[Work instructions] The line containing "Task: Select the MiddleQ app name row" and each line after it, through the final line of the data, are to be retyped exactly, with pictures left out.

[Stored items]
—————

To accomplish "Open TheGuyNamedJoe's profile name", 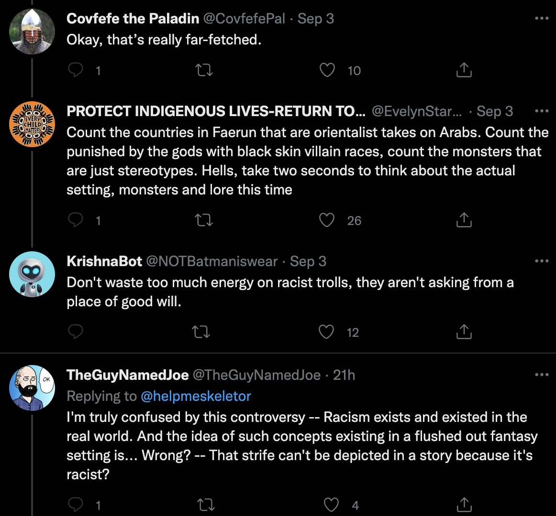I will (128, 375).
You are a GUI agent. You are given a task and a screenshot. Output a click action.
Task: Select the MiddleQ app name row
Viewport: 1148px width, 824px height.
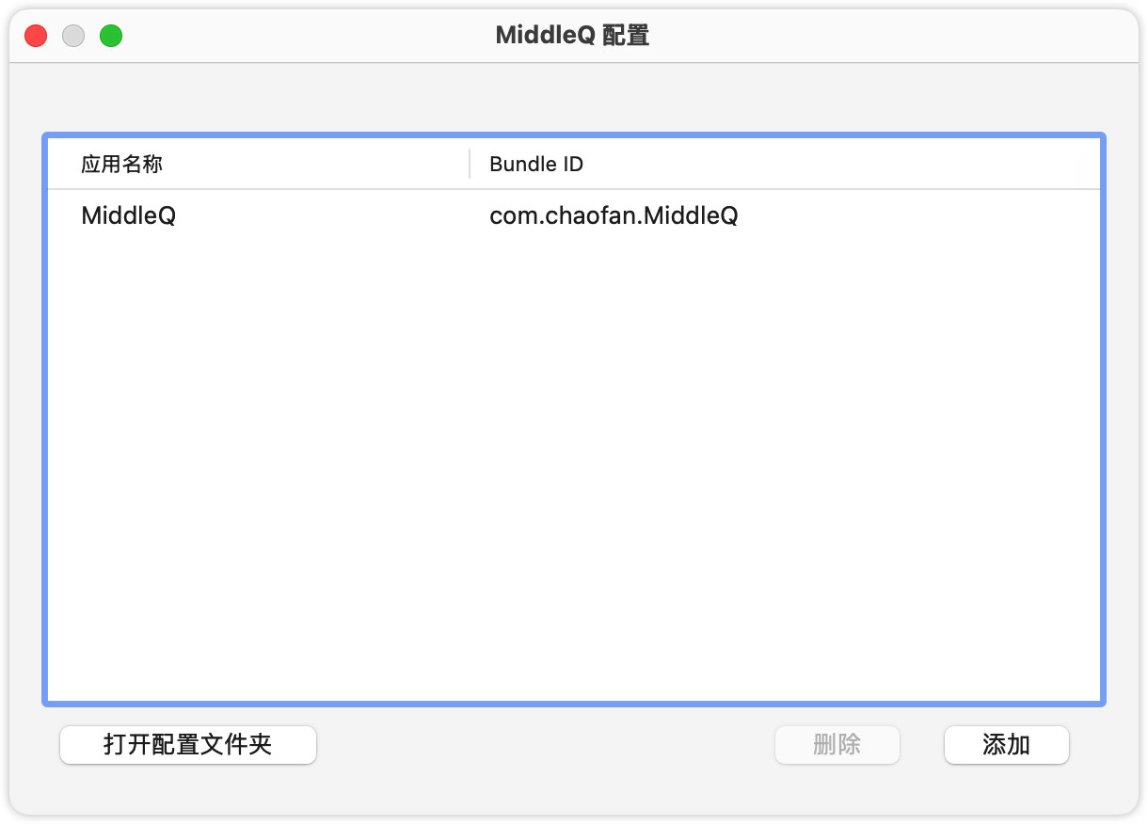coord(129,215)
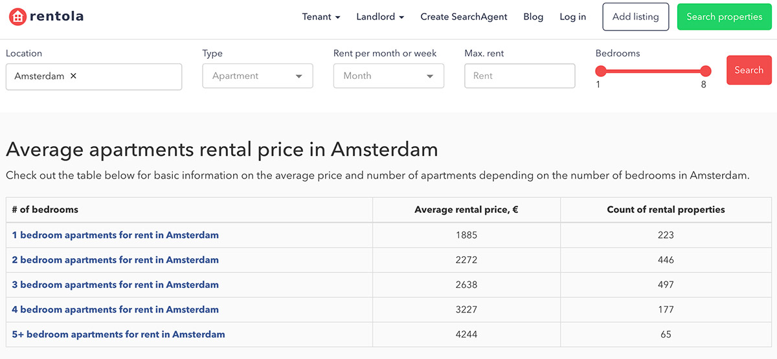This screenshot has width=777, height=359.
Task: Click the Add listing button
Action: click(x=635, y=17)
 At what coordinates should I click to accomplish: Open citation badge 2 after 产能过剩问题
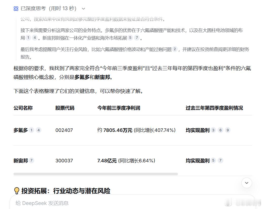[175, 49]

—————

[Solved exercise]
Task: Select the MiddleQ app name row
Viewport: 1148px width, 824px height.
coord(129,215)
This screenshot has width=777, height=359.
Task: Click the Add listing button
Action: click(x=635, y=17)
 At what coordinates should I click to accomplish: Open citation badge 2 after 产能过剩问题
[175, 49]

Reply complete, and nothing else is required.